→ Consigne
Rassemblez toutes les lignes des données ci-dessous qui contiennent la chaîne « legend », et recopiez-les telles quelles.
======== Données fournies ========
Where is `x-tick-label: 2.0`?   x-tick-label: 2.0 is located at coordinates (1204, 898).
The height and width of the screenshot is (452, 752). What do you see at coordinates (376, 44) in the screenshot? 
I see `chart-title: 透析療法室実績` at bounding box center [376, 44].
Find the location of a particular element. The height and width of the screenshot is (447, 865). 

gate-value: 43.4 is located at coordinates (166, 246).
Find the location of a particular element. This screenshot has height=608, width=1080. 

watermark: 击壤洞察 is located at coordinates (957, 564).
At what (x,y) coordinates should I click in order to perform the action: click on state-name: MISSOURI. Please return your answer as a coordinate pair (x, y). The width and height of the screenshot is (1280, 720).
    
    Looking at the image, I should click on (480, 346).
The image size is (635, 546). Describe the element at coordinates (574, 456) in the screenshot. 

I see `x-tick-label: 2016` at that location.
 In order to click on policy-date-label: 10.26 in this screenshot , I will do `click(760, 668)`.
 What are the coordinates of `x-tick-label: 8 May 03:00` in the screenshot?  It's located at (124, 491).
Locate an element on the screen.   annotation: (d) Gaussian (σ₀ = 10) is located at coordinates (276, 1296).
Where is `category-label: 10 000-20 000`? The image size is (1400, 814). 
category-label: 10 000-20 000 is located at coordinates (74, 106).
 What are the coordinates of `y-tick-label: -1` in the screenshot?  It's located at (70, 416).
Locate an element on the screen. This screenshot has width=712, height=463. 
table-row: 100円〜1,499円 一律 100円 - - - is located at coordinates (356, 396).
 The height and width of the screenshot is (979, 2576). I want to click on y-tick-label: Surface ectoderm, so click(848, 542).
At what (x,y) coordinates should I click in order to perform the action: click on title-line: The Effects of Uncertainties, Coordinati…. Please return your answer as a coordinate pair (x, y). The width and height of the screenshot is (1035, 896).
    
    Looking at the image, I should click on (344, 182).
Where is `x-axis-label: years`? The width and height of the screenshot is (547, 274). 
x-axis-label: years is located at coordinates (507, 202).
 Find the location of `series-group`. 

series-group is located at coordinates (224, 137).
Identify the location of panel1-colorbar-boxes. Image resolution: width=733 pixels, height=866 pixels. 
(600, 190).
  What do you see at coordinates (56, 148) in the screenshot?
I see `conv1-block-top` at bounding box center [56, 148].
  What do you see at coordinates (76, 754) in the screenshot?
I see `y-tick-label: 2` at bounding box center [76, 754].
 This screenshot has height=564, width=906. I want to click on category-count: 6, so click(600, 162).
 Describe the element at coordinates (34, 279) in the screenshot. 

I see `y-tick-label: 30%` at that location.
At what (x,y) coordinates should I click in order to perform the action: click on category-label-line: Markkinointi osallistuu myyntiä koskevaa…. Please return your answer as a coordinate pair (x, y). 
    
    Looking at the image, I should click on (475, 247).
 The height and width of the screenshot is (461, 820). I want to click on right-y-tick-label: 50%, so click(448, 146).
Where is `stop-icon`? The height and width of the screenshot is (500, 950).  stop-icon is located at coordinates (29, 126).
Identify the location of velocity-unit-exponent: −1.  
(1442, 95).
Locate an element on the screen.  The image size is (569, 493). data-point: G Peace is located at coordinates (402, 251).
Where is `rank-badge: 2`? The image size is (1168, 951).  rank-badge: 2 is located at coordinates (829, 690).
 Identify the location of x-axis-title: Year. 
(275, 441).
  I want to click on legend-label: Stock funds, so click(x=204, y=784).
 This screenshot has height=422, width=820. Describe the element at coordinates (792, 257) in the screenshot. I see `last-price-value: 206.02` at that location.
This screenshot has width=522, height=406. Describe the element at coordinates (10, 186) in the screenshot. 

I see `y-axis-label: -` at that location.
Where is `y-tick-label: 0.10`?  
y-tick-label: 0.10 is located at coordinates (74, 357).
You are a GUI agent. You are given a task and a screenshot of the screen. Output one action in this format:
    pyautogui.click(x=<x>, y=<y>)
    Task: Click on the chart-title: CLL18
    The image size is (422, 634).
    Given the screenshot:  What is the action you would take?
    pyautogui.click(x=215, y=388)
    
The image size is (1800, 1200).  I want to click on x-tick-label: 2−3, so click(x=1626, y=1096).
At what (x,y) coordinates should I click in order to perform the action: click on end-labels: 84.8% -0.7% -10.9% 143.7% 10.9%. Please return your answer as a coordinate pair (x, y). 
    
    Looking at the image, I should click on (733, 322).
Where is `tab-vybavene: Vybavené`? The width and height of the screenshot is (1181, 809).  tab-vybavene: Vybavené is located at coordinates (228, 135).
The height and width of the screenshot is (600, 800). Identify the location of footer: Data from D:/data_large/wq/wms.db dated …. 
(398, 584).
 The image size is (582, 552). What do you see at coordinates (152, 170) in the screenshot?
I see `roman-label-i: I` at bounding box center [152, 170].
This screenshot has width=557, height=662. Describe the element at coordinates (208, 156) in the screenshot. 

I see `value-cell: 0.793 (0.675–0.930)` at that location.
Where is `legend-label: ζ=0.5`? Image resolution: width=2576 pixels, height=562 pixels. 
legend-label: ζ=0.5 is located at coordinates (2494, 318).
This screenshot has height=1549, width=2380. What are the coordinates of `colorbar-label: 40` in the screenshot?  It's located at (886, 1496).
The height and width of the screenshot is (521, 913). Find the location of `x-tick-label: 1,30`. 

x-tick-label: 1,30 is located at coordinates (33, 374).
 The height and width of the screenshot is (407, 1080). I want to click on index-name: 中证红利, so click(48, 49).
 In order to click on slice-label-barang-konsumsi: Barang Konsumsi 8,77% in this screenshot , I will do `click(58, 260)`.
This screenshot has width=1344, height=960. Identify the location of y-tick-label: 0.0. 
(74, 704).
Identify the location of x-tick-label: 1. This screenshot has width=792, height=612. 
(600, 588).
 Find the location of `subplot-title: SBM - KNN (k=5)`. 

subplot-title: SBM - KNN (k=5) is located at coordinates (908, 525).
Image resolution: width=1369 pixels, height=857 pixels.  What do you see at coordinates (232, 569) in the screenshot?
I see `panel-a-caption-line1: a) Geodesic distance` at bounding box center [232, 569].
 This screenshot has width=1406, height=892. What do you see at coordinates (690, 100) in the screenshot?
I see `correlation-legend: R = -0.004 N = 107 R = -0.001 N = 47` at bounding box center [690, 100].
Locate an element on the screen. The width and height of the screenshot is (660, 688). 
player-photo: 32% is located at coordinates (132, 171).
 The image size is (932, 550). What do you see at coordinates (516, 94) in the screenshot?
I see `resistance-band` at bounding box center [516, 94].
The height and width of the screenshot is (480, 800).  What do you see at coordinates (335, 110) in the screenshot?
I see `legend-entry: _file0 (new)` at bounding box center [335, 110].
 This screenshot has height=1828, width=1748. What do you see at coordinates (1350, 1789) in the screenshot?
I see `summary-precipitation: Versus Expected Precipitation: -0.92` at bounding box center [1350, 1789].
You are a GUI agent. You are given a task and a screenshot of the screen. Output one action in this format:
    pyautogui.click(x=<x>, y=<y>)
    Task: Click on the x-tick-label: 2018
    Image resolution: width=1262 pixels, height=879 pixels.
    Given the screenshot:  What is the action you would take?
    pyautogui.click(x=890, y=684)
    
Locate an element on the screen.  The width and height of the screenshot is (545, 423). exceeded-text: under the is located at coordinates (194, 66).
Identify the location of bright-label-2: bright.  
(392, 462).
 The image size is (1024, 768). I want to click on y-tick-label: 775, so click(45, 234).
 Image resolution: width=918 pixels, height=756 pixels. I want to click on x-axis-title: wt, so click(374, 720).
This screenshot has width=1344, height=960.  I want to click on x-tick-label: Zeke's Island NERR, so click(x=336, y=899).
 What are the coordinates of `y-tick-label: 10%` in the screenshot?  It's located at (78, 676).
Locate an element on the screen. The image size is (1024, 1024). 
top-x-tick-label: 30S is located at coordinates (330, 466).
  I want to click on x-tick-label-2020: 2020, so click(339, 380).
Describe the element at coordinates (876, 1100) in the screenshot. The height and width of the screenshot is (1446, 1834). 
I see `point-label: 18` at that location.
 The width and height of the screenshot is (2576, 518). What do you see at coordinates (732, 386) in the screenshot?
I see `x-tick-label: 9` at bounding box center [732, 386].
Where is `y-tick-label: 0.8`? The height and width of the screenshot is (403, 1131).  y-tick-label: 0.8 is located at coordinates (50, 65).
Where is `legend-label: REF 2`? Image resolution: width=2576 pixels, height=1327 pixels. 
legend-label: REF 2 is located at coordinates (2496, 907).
========
→ Réponse
  I want to click on legend-label: Stock funds, so click(x=204, y=784).
Where is `legend-label: ζ=0.5`? Image resolution: width=2576 pixels, height=562 pixels. 
legend-label: ζ=0.5 is located at coordinates (2494, 318).
I see `correlation-legend: R = -0.004 N = 107 R = -0.001 N = 47` at bounding box center [690, 100].
I see `legend-entry: _file0 (new)` at bounding box center [335, 110].
Where is `legend-label: REF 2`? Image resolution: width=2576 pixels, height=1327 pixels. 
legend-label: REF 2 is located at coordinates (2496, 907).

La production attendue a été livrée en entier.